Measurability of $\frak c$ Can the continuum cardinality $\frak c$ be a measurable cardinal ?
Why not, what is the simplest reason besides that ZFC proves existence of $\frak c$ but not existence of a measurable cardinal?
 A: Measurable cardinals are all strong limits, and the continuum cannot be a strong limit since $\aleph_0$ is less than it and $2^{\aleph_0}$ is equal to it.
On the other hand, it is consistent that the continuum is a real-valued measurable cardinal. (While real-values measurability implies certain modest largeness properties, it is much less than for measurables, which are truly large cardinals. For instance, real-valued measurables need to be as big as a weakly inaccessible, but there’s nothing stopping the continuum from being weakly inaccessible.)

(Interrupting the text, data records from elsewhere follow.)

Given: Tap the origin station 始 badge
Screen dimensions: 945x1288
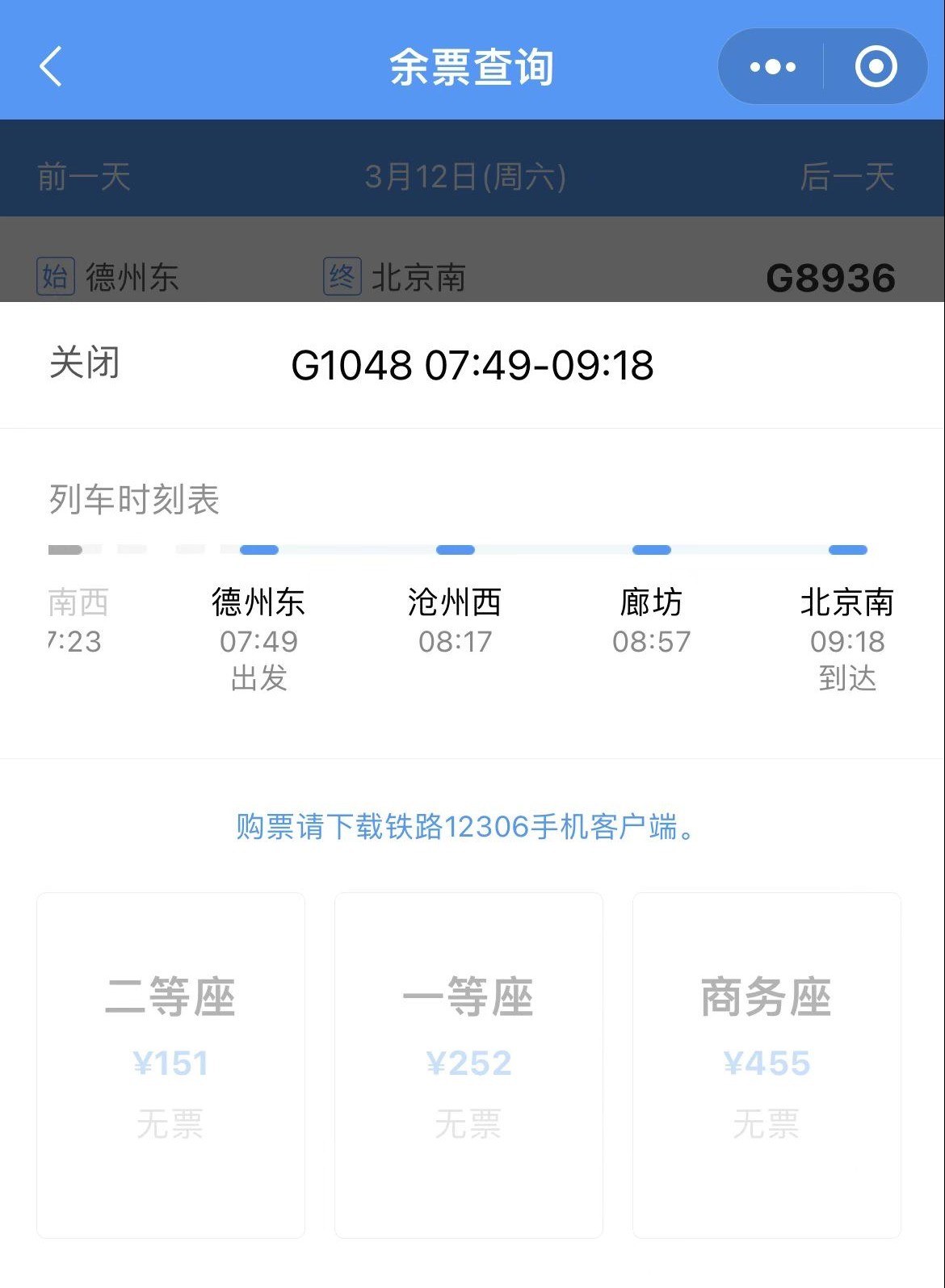Looking at the screenshot, I should click(56, 277).
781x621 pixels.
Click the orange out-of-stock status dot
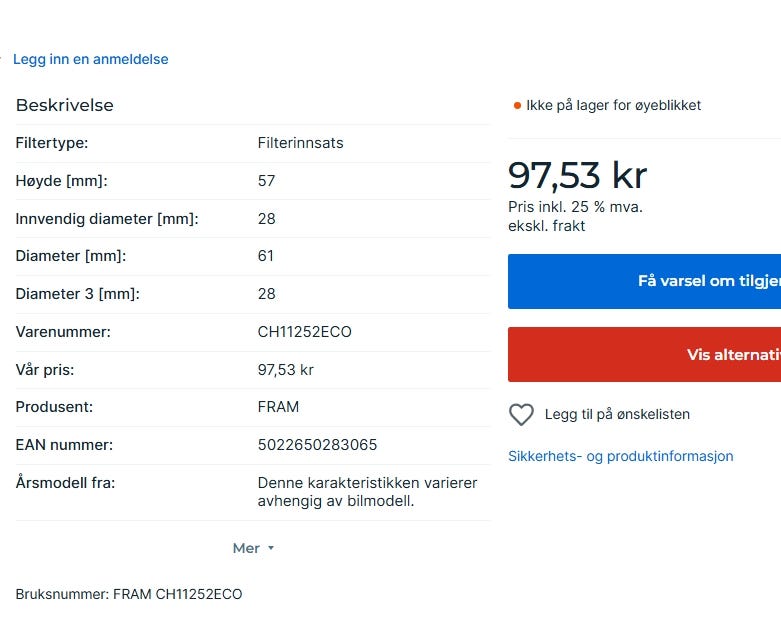[517, 105]
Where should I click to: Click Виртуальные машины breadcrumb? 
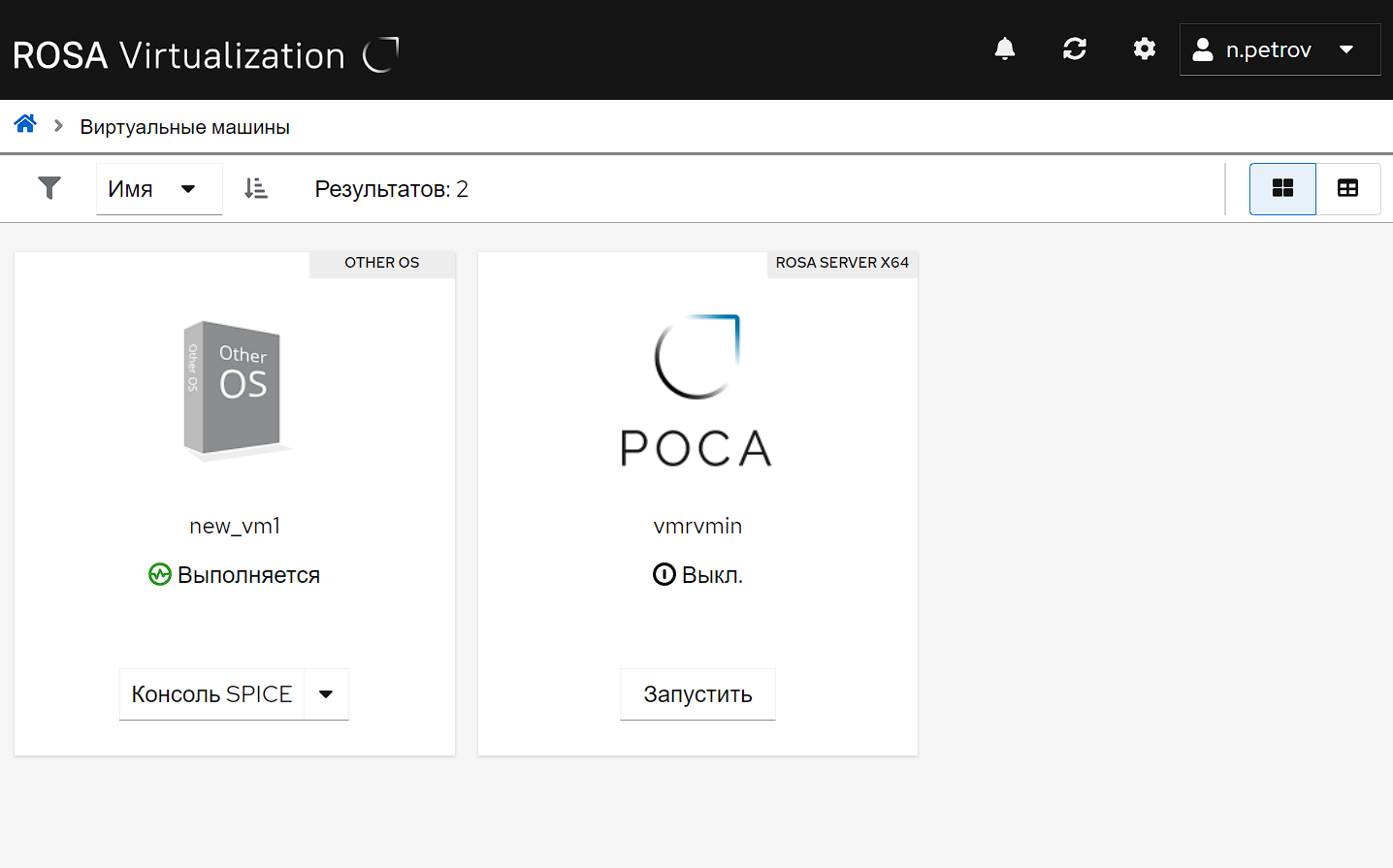tap(184, 127)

As a side note, the fact that ZFC proves the existence of the continuum and not the existence of measurables has nothing to do with it, since both properties could be consistent and consistently coincide. For instance ZFC doesn’t prove the existences of weak inaccessibles but it is consistent that the continuum is weakly inaccessible. (Assuming weak inaccessibles are consistent.)
A: The continuum cannot be a measurable cardinal. Indeed, measurable cardinals are always strong limit cardinals: if $\kappa$ is measurable and $\lambda<\kappa$ then $2^\lambda<\kappa$. (And much, much, much more is true; measurables are extremely large.)

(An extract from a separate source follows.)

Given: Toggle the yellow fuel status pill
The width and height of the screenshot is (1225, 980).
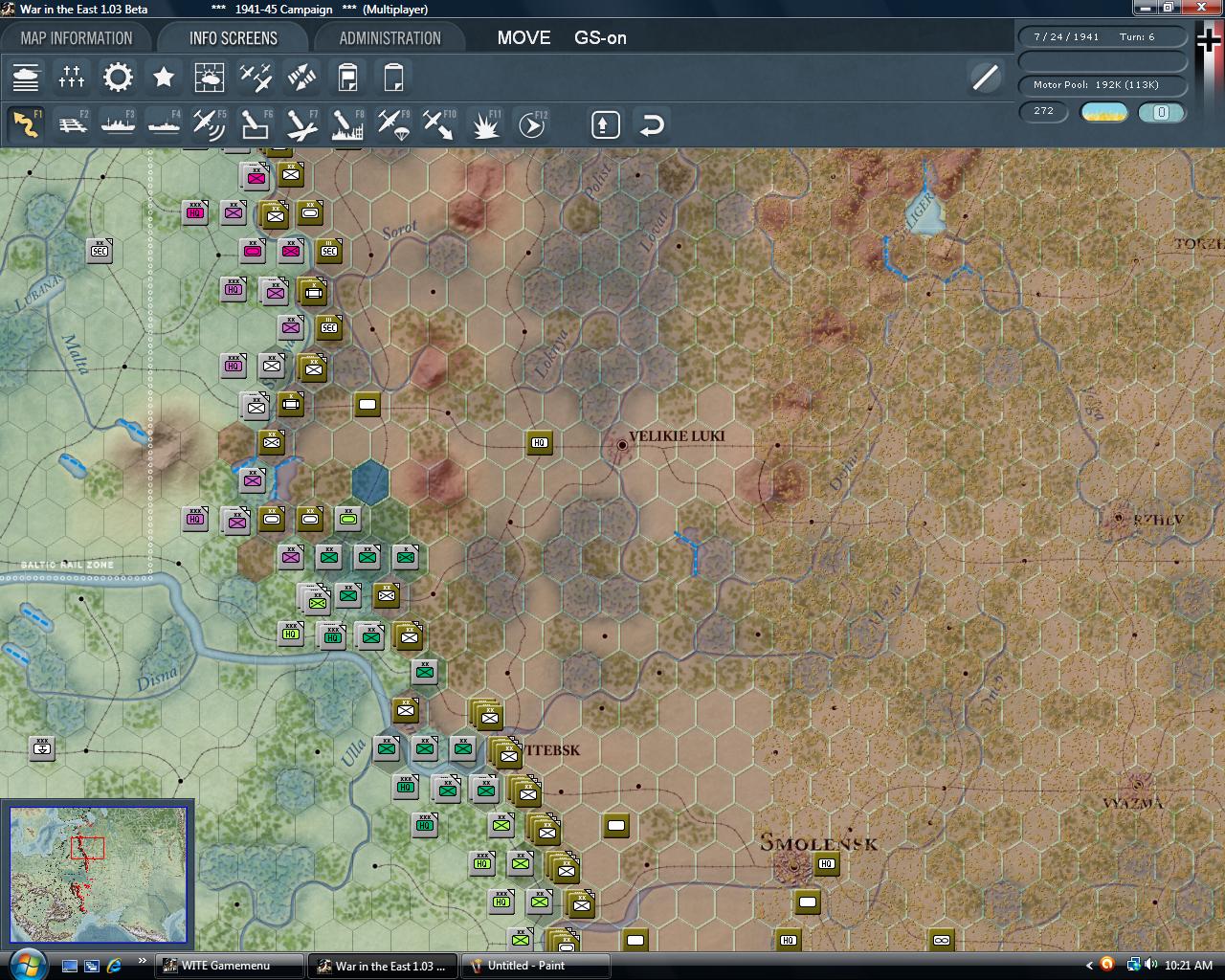Looking at the screenshot, I should pyautogui.click(x=1102, y=113).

In the specific case of $\mathfrak{c}$, there's a quick way to see this: topology. Suppose $U$ is a countably complete ultrafilter on $\mathbb{R}$. Then for each $i$ there is a (non-unique) closed interval of size $2^{-i}$ with rational endpoints which is in $U$. 


*

*Why? Well, the set of all such rationals is countable and covers $\mathbb{R}$; so if each such interval were not in $U$, the set of their complements would be a countable set of elements of $U$ whose intersection (being empty) is not in $U$, contradicting countable closure. 


But taking the intersection of these closed intervals, we get that $U$ contains a singleton: since $U$ is countably closed, the intersection of countably many elements of $U$ is again in $U$.
So every countably complete ultrafilter on $\mathbb{R}$ is principal, and so $\vert\mathbb{R}\vert=\mathfrak{c}$ is not measurable.